▸ WHAT YOU SHOULD DO: Find "Task: Open the Documentos oc folder" and "This screenshot has width=1389, height=868." in the records below. Copy the lines holding them and every line between, exactly, and no others.

▸ INFORMATION SUPPLIED:
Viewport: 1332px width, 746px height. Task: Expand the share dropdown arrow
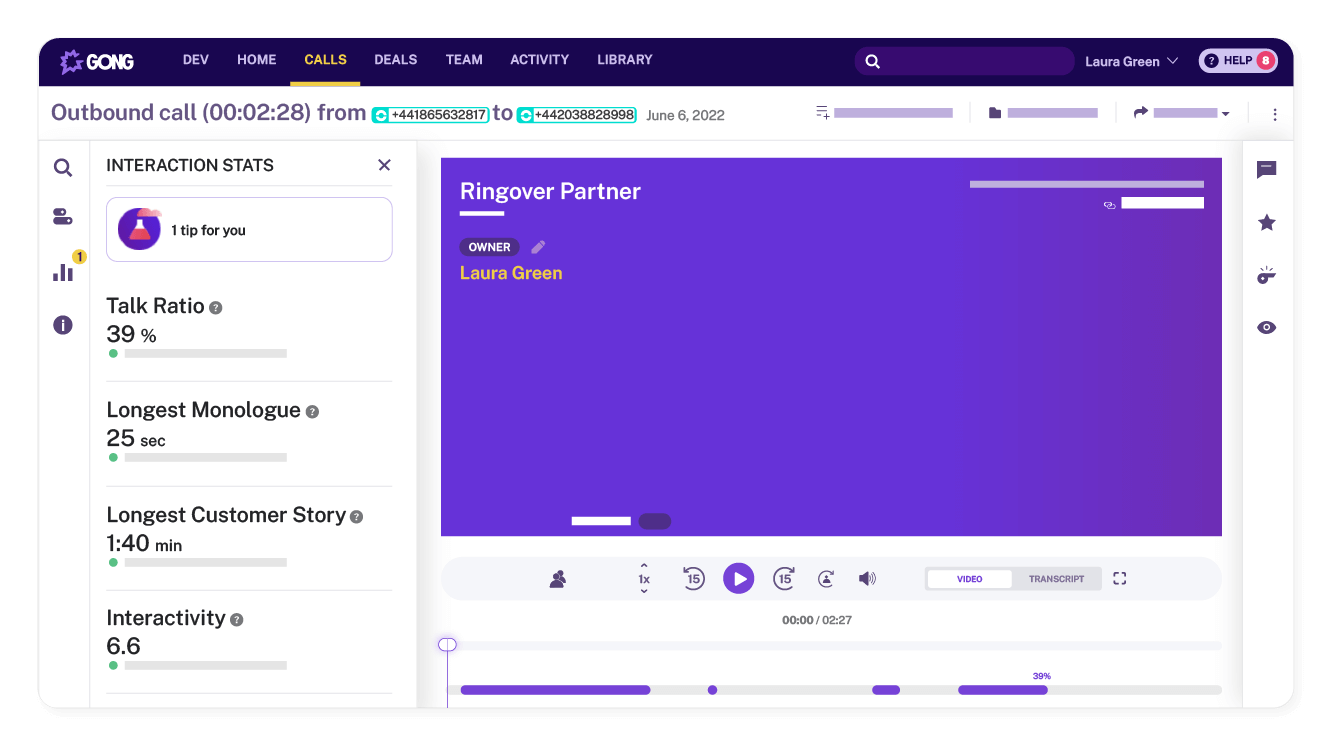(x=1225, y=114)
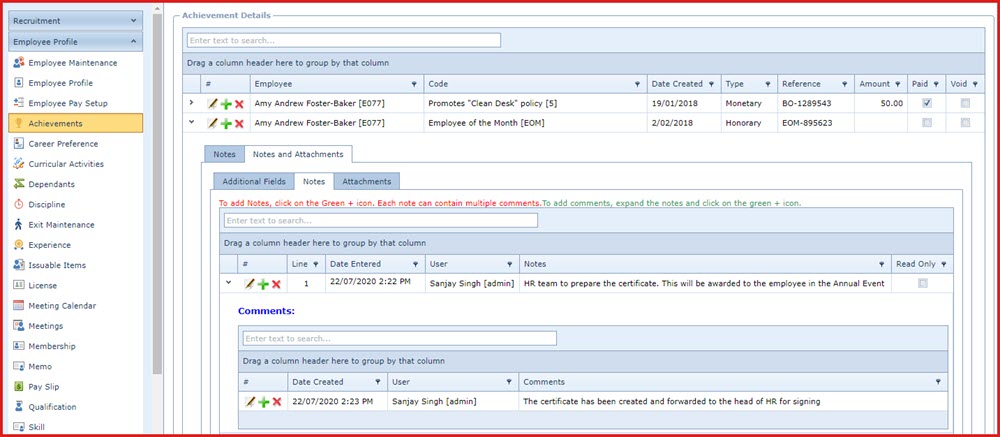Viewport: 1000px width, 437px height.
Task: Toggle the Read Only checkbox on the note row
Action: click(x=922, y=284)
==
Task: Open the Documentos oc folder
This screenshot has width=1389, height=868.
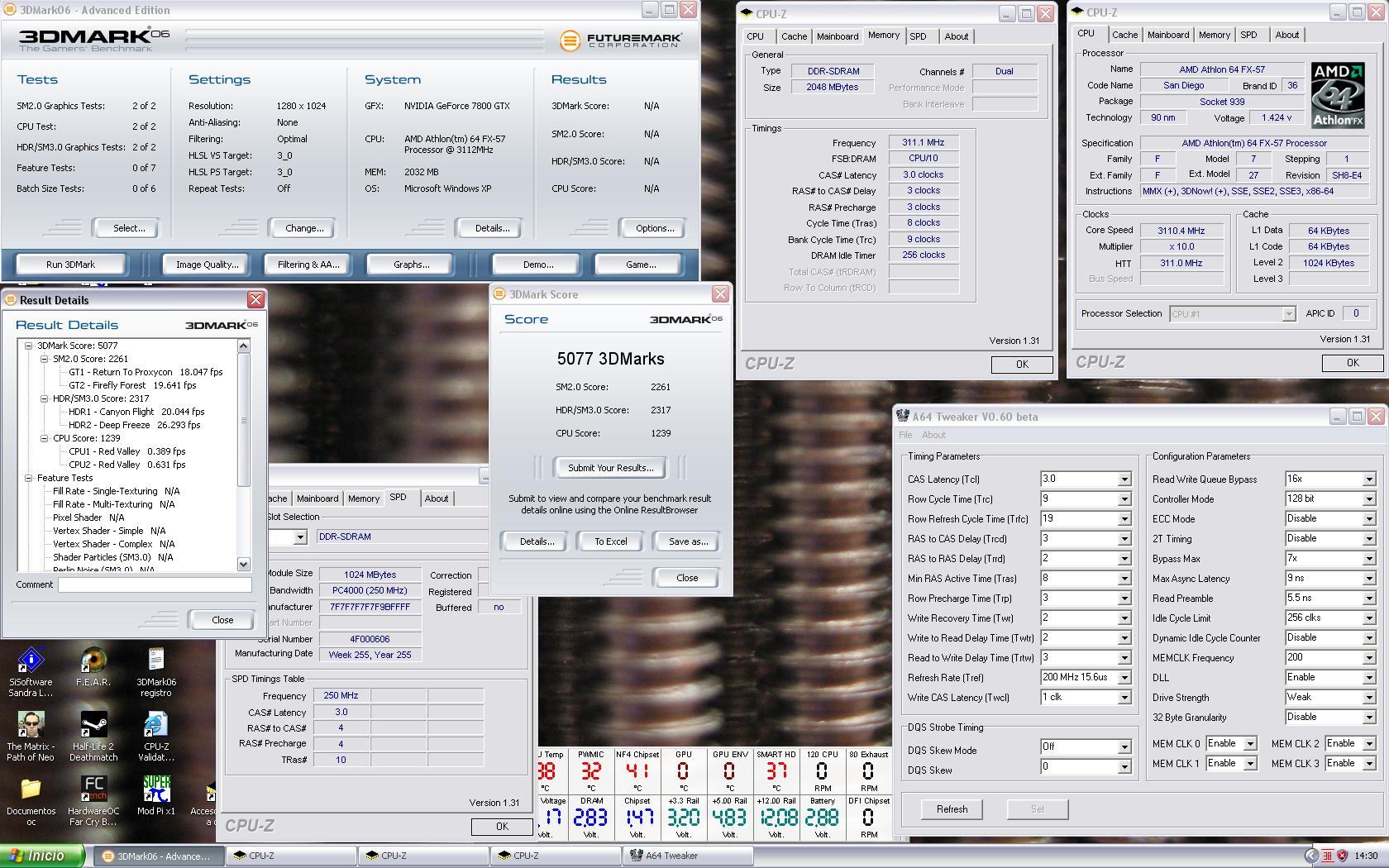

▸ RESPONSE TO THIS EXERCISE:
Task: Open the Documentos oc folder
This screenshot has width=1389, height=868.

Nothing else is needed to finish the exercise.